Роза снова рассмеялась. Фридрих на минуту умолк. Потому что воспоминания из детства становятся тем чувствительнее и застенчивей, чем глубже и непонятнее они становятся, и они боятся взрослых, не по годам развитых людей, уже не умеющих найти дорогу к своим чудесным игрушкам.

Затем он продолжил:

– Я не знаю, играла ли роль в этой истории весна со своими волшебными огнями, или они озаряли весну своим трогательным, чудесным сиянием – но цветы, леса и луга казались мне тогда другими и более прекрасными, как будто эти книги дали мне золотой ключик к чудесным сокровищам и скрытому великолепию природы – никогда я не чувствовал себя таким благостным и счастливым. Даже неуклюжие гравюры по дереву были мне дороги, и даже чрезвычайно ценны.
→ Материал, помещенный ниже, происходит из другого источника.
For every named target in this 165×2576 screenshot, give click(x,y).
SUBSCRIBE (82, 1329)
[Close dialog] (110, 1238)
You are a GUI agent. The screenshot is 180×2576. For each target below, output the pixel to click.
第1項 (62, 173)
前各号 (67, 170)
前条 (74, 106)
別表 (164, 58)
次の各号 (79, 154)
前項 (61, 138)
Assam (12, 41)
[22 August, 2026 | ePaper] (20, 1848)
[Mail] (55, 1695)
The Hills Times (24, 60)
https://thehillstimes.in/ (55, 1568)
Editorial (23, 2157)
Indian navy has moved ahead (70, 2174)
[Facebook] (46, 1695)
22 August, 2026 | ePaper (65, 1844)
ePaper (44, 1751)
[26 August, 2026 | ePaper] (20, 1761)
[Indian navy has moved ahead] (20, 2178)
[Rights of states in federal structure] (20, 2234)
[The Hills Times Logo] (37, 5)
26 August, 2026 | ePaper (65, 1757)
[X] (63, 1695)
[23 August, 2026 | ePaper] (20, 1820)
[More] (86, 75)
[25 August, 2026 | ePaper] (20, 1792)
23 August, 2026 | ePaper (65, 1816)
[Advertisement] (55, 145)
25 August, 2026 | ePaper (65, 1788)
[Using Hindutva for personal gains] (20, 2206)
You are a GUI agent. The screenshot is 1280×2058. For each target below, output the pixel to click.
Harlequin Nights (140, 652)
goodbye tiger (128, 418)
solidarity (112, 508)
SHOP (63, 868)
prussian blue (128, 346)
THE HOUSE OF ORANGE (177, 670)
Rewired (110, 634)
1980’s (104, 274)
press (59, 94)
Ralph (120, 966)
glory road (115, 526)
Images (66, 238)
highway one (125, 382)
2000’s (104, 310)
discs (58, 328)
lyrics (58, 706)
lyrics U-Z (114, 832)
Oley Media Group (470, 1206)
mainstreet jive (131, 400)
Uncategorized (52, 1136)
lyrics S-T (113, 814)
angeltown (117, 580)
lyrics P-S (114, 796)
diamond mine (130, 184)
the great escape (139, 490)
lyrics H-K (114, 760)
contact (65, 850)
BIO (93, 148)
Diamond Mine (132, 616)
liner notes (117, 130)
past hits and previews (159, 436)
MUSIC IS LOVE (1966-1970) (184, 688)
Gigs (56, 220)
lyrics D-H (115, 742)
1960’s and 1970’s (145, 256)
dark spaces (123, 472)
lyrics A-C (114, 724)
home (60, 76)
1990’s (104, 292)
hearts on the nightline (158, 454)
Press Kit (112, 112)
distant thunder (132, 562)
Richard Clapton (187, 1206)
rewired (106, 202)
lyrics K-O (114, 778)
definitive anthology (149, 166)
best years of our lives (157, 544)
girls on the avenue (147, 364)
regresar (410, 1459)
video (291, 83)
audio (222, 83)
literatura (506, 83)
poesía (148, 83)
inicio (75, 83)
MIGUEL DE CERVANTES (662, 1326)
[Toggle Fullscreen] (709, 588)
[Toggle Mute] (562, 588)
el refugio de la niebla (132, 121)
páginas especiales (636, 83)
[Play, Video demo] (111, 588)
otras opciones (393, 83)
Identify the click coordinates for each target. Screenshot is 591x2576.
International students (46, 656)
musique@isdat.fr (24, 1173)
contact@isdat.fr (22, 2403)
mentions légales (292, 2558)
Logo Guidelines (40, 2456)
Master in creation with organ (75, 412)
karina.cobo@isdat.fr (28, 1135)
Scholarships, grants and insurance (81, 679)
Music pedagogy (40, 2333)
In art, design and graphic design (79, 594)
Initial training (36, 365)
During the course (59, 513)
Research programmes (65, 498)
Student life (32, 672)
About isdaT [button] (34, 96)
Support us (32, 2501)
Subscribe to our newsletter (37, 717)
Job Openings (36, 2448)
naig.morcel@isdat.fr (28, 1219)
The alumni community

Я до сих пор наслаждаюсь тем, как мне удалось погрузиться в картину, где рыцарь Петр уезжает от своих родителей, и как я украсил гору на заднем плане замками, лесами, городами, утренним великолепием и морем, состоящим всего из нескольких грубых мазков, а также уплывающих облаков. Да, я искренне верю, что если и должны быть картины в стихах, то это будут самые лучшие картины. Те более тонкие, чистые гравюры с их современными лицами, выполненные до мельчайших штрихов, втиснутые в ограниченные рамки, портят и сковывают всякое воображение, вместо гравюр на дереве с их спутанными линиями и неузнаваемыми лицами, которые открывают воображению новый, безграничный простор, без которого невозможно искусство.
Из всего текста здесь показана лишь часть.